Task description — Needed from the data below: every line from the one with "Task: Click the 导出数据 export button" up to and including the one with "Task: Click the Sp. column header", repeated exactly and with nothing else.

══ Records supplied ══

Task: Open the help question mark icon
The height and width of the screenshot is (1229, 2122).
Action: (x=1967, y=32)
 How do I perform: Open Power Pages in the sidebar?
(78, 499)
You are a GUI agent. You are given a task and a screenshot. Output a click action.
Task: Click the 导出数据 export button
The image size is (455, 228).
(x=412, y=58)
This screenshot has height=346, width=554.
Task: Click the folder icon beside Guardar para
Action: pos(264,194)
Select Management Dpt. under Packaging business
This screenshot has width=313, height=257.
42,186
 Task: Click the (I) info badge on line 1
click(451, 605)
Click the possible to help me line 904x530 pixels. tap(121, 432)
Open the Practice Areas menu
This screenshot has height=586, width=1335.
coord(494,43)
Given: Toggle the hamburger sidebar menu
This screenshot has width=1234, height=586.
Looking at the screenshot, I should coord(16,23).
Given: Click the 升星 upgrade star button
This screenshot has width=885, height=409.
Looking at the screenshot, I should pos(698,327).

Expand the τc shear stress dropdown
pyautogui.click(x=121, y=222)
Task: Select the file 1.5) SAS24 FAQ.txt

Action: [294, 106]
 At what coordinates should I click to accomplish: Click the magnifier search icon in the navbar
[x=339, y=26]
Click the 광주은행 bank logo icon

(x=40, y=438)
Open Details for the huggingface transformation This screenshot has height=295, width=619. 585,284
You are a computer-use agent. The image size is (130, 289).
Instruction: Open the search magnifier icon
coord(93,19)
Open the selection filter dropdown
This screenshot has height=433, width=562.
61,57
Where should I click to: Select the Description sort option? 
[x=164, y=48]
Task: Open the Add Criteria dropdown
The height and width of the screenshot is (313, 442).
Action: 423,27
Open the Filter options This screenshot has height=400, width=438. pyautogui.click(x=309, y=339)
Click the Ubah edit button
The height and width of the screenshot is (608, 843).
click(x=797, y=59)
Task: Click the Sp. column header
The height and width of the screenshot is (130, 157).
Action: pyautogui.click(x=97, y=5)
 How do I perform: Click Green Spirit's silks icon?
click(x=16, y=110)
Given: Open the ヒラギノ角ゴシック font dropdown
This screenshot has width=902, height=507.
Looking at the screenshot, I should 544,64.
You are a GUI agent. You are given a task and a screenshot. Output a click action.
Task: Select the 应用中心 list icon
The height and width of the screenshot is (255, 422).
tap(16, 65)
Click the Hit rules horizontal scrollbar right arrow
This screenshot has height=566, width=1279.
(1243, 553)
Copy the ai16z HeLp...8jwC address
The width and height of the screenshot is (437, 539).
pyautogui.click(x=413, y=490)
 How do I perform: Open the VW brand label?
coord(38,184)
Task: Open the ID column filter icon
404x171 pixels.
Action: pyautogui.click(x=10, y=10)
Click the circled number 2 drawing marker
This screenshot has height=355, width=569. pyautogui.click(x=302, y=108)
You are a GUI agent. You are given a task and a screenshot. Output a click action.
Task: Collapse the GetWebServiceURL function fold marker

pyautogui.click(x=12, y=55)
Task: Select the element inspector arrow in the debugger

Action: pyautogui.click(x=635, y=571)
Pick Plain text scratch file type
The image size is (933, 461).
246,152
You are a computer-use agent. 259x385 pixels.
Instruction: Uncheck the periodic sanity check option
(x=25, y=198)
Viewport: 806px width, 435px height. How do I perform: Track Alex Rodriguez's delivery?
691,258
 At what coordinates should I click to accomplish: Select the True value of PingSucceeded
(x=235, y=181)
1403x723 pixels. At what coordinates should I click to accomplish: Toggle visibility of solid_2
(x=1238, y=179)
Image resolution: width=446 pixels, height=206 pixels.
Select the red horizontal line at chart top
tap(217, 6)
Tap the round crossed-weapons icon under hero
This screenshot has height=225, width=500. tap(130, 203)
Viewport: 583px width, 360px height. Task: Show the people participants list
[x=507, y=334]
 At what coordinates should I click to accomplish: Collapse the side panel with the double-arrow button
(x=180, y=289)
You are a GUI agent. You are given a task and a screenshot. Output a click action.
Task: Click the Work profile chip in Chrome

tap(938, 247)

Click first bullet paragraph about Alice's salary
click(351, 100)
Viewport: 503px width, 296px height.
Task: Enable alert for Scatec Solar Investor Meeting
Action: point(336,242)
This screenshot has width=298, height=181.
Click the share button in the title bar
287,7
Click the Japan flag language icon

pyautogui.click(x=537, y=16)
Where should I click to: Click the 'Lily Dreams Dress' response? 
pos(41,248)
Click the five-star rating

═══

Exercise result —
Task: Click the 导出数据 export button
The image size is (455, 228).
(x=412, y=58)
This screenshot has height=346, width=554.
Task: Click the folder icon beside Guardar para
Action: pos(264,194)
Select Management Dpt. under Packaging business
This screenshot has width=313, height=257.
42,186
 Task: Click the (I) info badge on line 1
click(451, 605)
Click the possible to help me line 904x530 pixels. tap(121, 432)
Open the Practice Areas menu
This screenshot has height=586, width=1335.
coord(494,43)
Given: Toggle the hamburger sidebar menu
This screenshot has width=1234, height=586.
Looking at the screenshot, I should coord(16,23).
Given: Click the 升星 upgrade star button
This screenshot has width=885, height=409.
Looking at the screenshot, I should pos(698,327).

Expand the τc shear stress dropdown
pyautogui.click(x=121, y=222)
Task: Select the file 1.5) SAS24 FAQ.txt

Action: [294, 106]
 At what coordinates should I click to accomplish: Click the magnifier search icon in the navbar
[x=339, y=26]
Click the 광주은행 bank logo icon

(x=40, y=438)
Open Details for the huggingface transformation This screenshot has height=295, width=619. 585,284
You are a computer-use agent. The image size is (130, 289).
Instruction: Open the search magnifier icon
coord(93,19)
Open the selection filter dropdown
This screenshot has height=433, width=562.
61,57
Where should I click to: Select the Description sort option? 
[x=164, y=48]
Task: Open the Add Criteria dropdown
The height and width of the screenshot is (313, 442).
Action: 423,27
Open the Filter options This screenshot has height=400, width=438. pyautogui.click(x=309, y=339)
Click the Ubah edit button
The height and width of the screenshot is (608, 843).
click(x=797, y=59)
Task: Click the Sp. column header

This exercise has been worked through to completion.